■ Task directions: Please reproduce exactly, and only, the line containing "Task: Click the 快速取樣 section header" and every line after it to the end of the records below, leaving out all pictures.

Collected data entries
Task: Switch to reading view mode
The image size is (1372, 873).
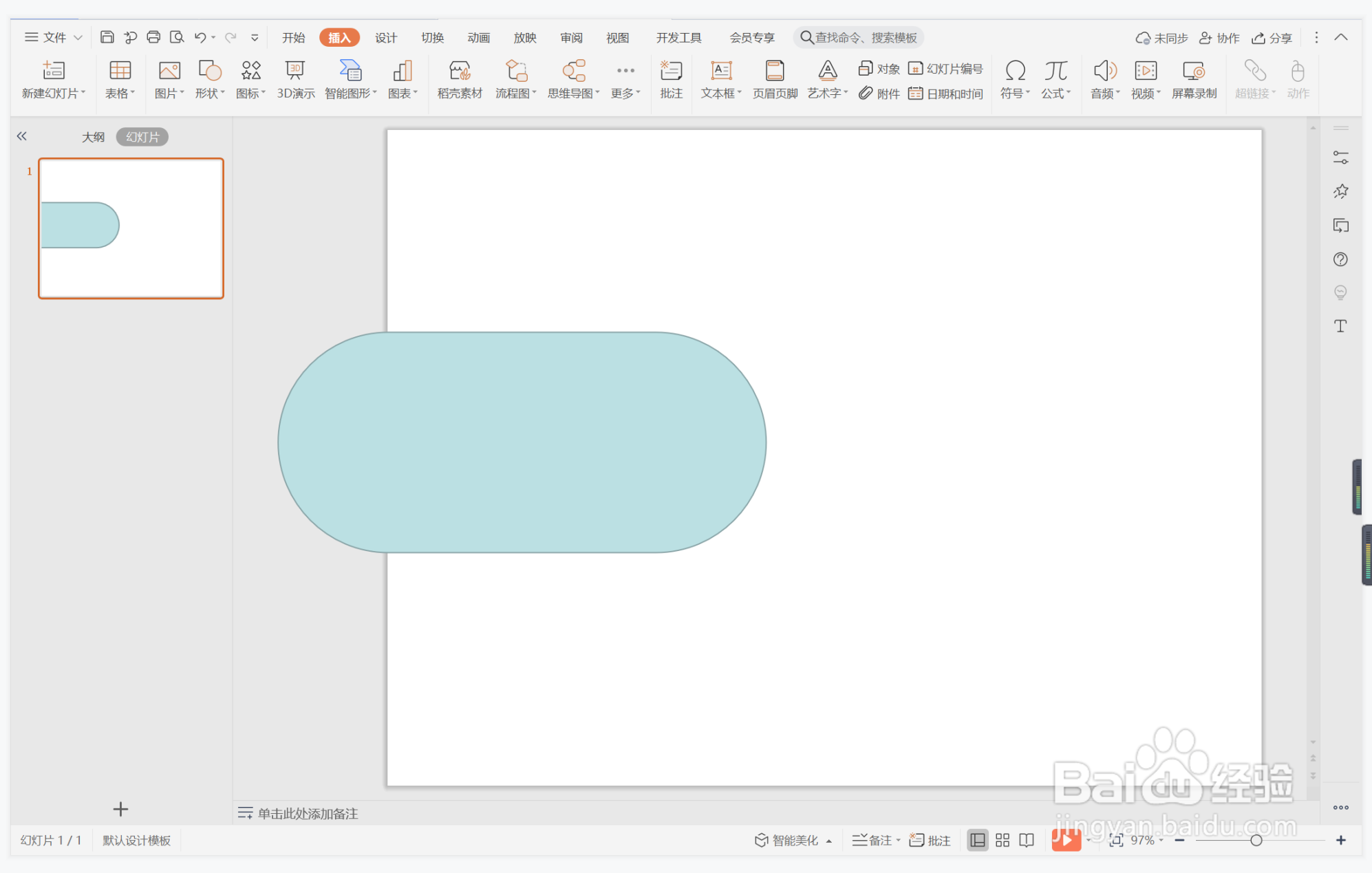Action: [1027, 840]
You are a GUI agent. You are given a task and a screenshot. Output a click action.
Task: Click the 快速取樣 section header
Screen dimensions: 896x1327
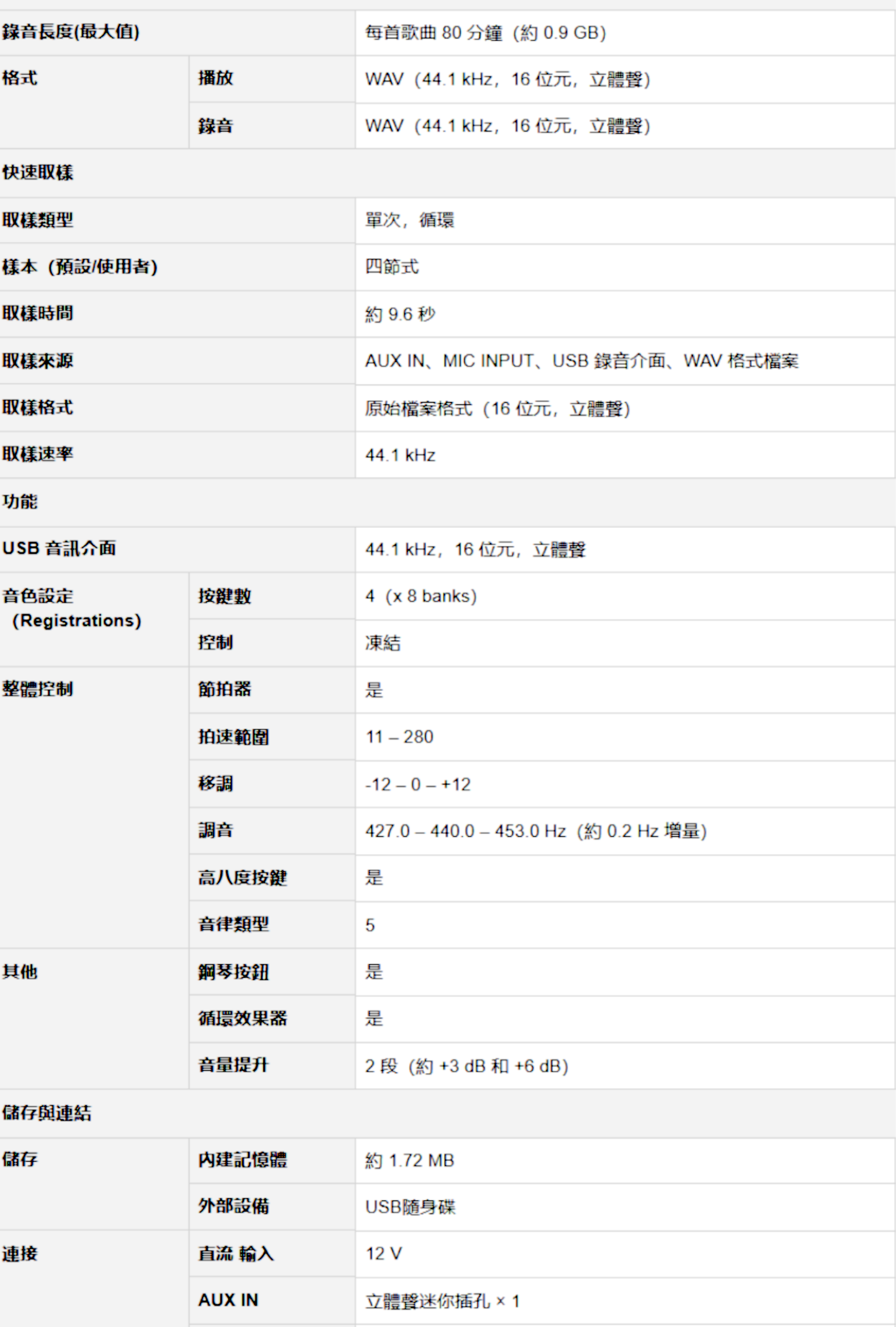click(38, 172)
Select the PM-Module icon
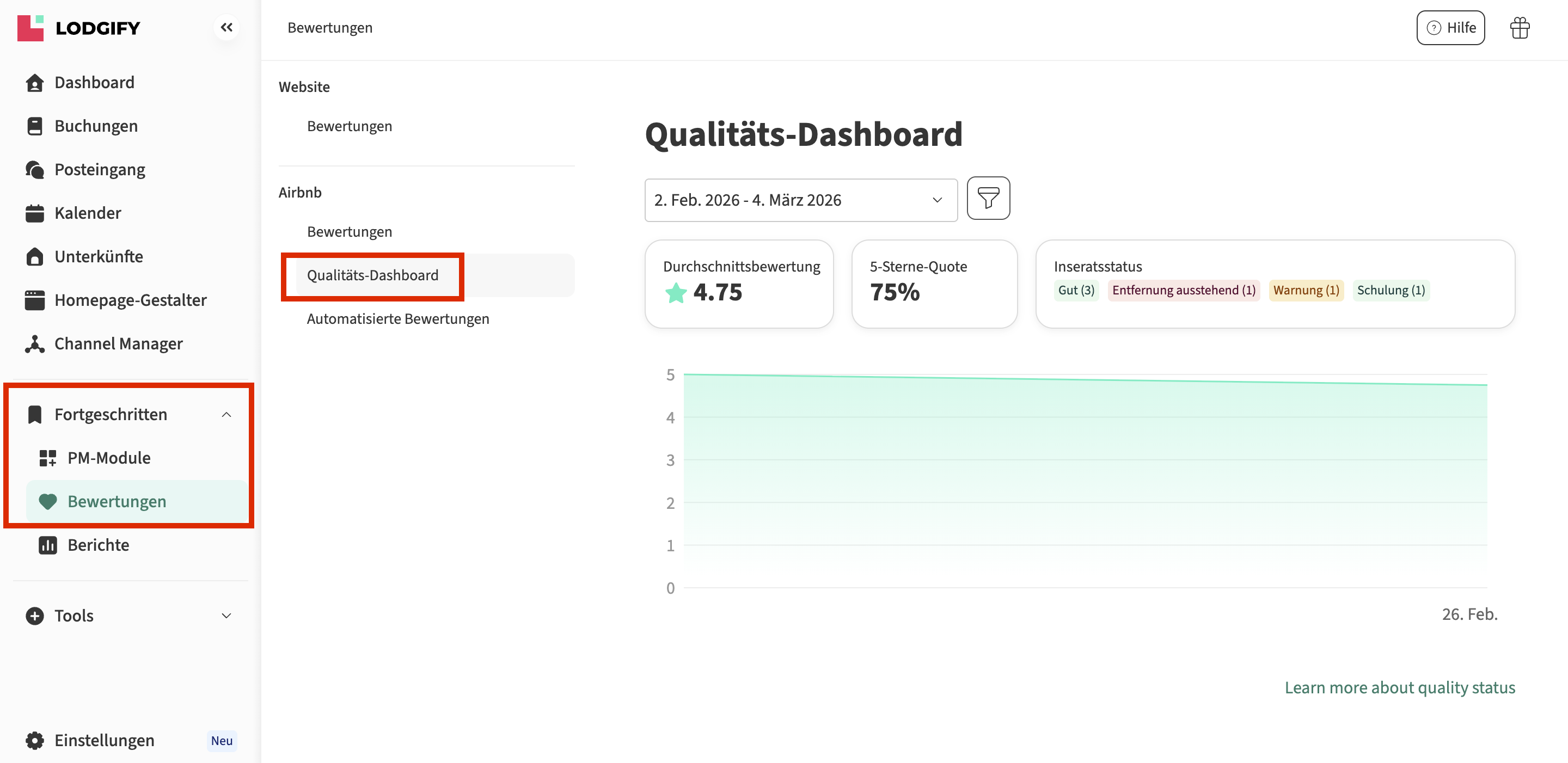Viewport: 1568px width, 763px height. (x=47, y=458)
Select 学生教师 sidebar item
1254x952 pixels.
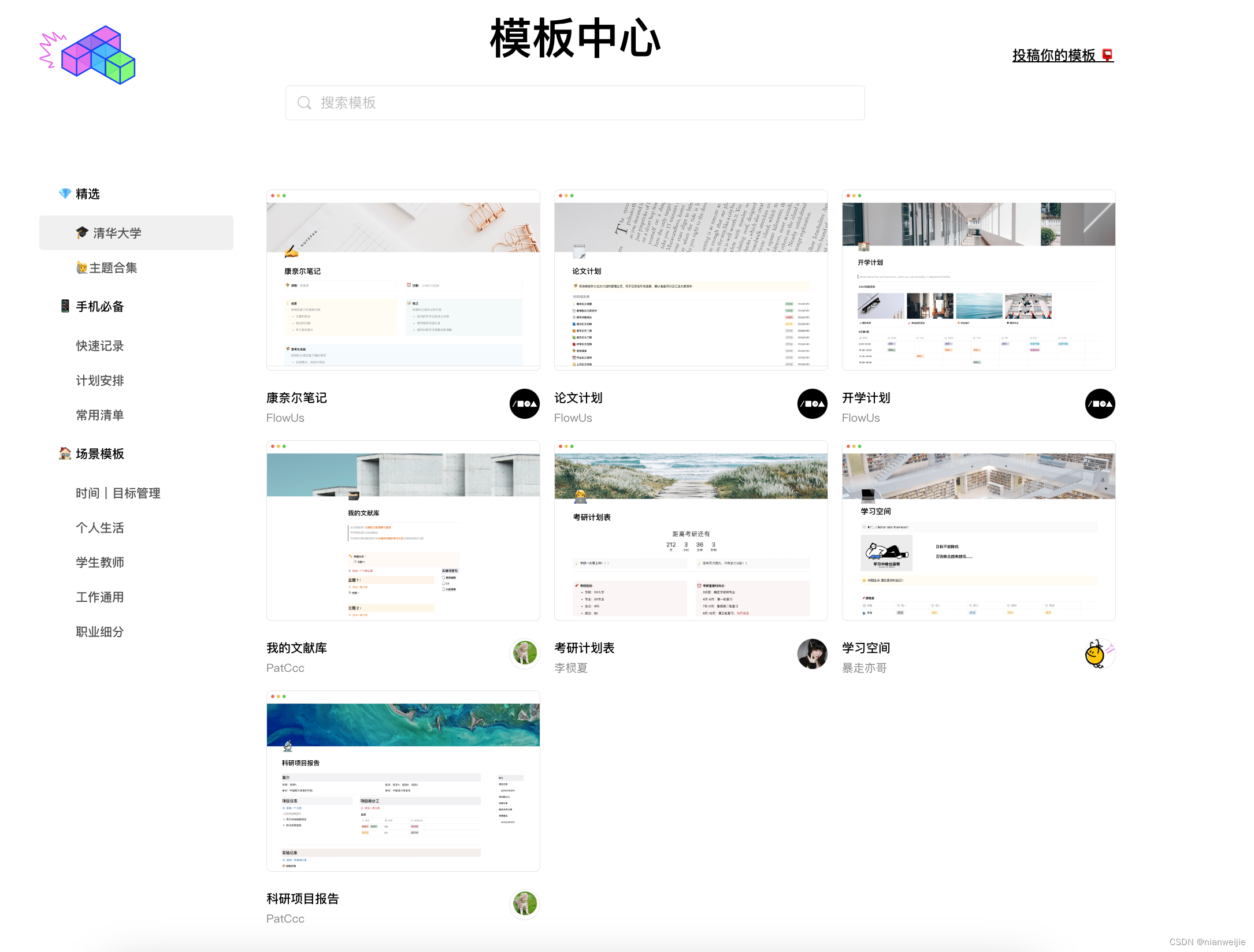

■ Output:
Task: Click the 快速取樣 section header
Screen dimensions: 896x1327
click(38, 172)
Select the PM-Module icon
Viewport: 1568px width, 763px height. (x=47, y=458)
Select 学生教师 sidebar item
1254x952 pixels.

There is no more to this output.